Sunday, May 8, 2011
Story Creation: The Sisters 8
by Lauren Baratz-Logsted
I wish I could say how I create a story, that it's the same pattern each time, but it's not. With each book, it's like I'm inventing my own wheel all over again. The one exception to this is The Sisters 8, the series for readers ages six to ten that I created with my husband and daughter.
The Sisters 8 is a nine-book series about octuplets whose parents disappear one New Year's Eve leaving the girls to solve the mystery of that disappearance while keeping the household running without adult supervision. In Book 1 Annie's Adventures, a note informs them that before discovering what happened to their parents, each girl must find her power and gift. There are nine books in the series because there needs to be one for each sister and a ninth book to explain all the mysteries that develop along the way.
We write each book in pretty much the same fashion. We brainstorm the general concept for the book and then I sit down to write. After I finish a chapter, I read it to Greg and Jackie, and then we discuss what works, what doesn't work and what needs to happen next.
The Sisters 8 can be tricky. I know from experience reading to Jackie when she was younger, that most series for that age group are the same formula repeated from book to book. But The Sisters 8 is different. It's one long cycle of stories, over 1000 pages of continuing story. Yes, there are elements that are constants - in each book, the sister who is the star at the moment, has to find her power and her gift - but we like to change things up to avoid predictability. For example, in the first two books, Annie and Durinda find their powers somewhere around the middle of the story and their gifts at the very end. So what did we do with Georgia in the third book? Now that readers thought they knew what to expect, we had Georgia receive her gift in the very first chapter; of course, Georgia, being the difficult girl that she is, tells the carrier pigeon that brought her gift that it's the wrong time to be receiving it and to take it away - an impulse she later regrets.
________________________________________
*Task set*.
1) Reproduce word for word the passage of the Sisters 8 post that begins at the words "Sunday, May 8, 2011" and ends after the words "along the way.".
2) Render the listing below as a Markdown table with the columns No. and Line, beginning at its first line and ending after the line that contains "I will 1187,491.". Number each row and omit blank lines.

*Listing*.
________________________________________
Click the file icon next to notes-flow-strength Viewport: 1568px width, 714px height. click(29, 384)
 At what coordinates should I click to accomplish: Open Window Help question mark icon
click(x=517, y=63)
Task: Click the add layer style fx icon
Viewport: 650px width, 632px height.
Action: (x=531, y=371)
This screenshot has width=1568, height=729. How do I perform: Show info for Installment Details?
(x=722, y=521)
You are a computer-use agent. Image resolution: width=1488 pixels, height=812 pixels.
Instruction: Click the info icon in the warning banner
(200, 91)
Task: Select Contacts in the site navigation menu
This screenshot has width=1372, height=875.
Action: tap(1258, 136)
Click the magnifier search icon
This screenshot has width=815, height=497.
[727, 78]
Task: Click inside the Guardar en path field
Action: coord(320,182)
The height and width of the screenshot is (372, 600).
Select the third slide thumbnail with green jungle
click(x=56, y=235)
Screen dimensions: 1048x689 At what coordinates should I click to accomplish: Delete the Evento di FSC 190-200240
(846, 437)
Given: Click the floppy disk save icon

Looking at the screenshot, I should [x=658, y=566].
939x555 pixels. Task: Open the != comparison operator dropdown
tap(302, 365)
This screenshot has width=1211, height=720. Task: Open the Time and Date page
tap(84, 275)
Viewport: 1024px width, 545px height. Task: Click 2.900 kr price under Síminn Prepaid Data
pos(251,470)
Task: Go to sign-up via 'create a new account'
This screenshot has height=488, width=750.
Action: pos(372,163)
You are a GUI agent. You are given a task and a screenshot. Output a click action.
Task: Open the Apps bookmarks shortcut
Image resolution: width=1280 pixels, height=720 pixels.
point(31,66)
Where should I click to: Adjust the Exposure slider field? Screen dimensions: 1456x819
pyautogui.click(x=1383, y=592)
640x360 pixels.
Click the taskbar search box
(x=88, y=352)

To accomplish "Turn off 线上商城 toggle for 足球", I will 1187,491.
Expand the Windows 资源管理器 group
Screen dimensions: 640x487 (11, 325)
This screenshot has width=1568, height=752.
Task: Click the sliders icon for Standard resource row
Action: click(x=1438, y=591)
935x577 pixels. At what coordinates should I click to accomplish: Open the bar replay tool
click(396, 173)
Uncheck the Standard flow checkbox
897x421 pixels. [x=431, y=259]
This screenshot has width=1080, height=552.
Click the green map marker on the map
________________________________________
*Task responses*.
1)
Sunday, May 8, 2011
Story Creation: The Sisters 8
by Lauren Baratz-Logsted
I wish I could say how I create a story, that it's the same pattern each time, but it's not. With each book, it's like I'm inventing my own wheel all over again. The one exception to this is The Sisters 8, the series for readers ages six to ten that I created with my husband and daughter.
The Sisters 8 is a nine-book series about octuplets whose parents disappear one New Year's Eve leaving the girls to solve the mystery of that disappearance while keeping the household running without adult supervision. In Book 1 Annie's Adventures, a note informs them that before discovering what happened to their parents, each girl must find her power and gift. There are nine books in the series because there needs to be one for each sister and a ninth book to explain all the mysteries that develop along the way.

2)
| No. | Line |
|---|---|
| 1 | Click the file icon next to notes-flow-strength Viewport: 1568px width, 714px height. click(29, 384) |
| 2 |  At what coordinates should I click to accomplish: Open Window Help question mark icon |
| 3 | click(x=517, y=63) |
| 4 | Task: Click the add layer style fx icon |
| 5 | Viewport: 650px width, 632px height. |
| 6 | Action: (x=531, y=371) |
| 7 | This screenshot has width=1568, height=729. How do I perform: Show info for Installment Details? |
| 8 | (x=722, y=521) |
| 9 | You are a computer-use agent. Image resolution: width=1488 pixels, height=812 pixels. |
| 10 | Instruction: Click the info icon in the warning banner |
| 11 | (200, 91) |
| 12 | Task: Select Contacts in the site navigation menu |
| 13 | This screenshot has width=1372, height=875. |
| 14 | Action: tap(1258, 136) |
| 15 | Click the magnifier search icon |
| 16 | This screenshot has width=815, height=497. |
| 17 | [727, 78] |
| 18 | Task: Click inside the Guardar en path field |
| 19 | Action: coord(320,182) |
| 20 | The height and width of the screenshot is (372, 600). |
| 21 | Select the third slide thumbnail with green jungle |
| 22 | click(x=56, y=235) |
| 23 | Screen dimensions: 1048x689 At what coordinates should I click to accomplish: Delete the Evento di FSC 190-200240 |
| 24 | (846, 437) |
| 25 | Given: Click the floppy disk save icon |
| 26 | Looking at the screenshot, I should [x=658, y=566]. |
| 27 | 939x555 pixels. Task: Open the != comparison operator dropdown |
| 28 | tap(302, 365) |
| 29 | This screenshot has width=1211, height=720. Task: Open the Time and Date page |
| 30 | tap(84, 275) |
| 31 | Viewport: 1024px width, 545px height. Task: Click 2.900 kr price under Síminn Prepaid Data |
| 32 | pos(251,470) |
| 33 | Task: Go to sign-up via 'create a new account' |
| 34 | This screenshot has height=488, width=750. |
| 35 | Action: pos(372,163) |
| 36 | You are a GUI agent. You are given a task and a screenshot. Output a click action. |
| 37 | Task: Open the Apps bookmarks shortcut |
| 38 | Image resolution: width=1280 pixels, height=720 pixels. |
| 39 | point(31,66) |
| 40 | Where should I click to: Adjust the Exposure slider field? Screen dimensions: 1456x819 |
| 41 | pyautogui.click(x=1383, y=592) |
| 42 | 640x360 pixels. |
| 43 | Click the taskbar search box |
| 44 | (x=88, y=352) |
| 45 | To accomplish "Turn off 线上商城 toggle for 足球", I will 1187,491. |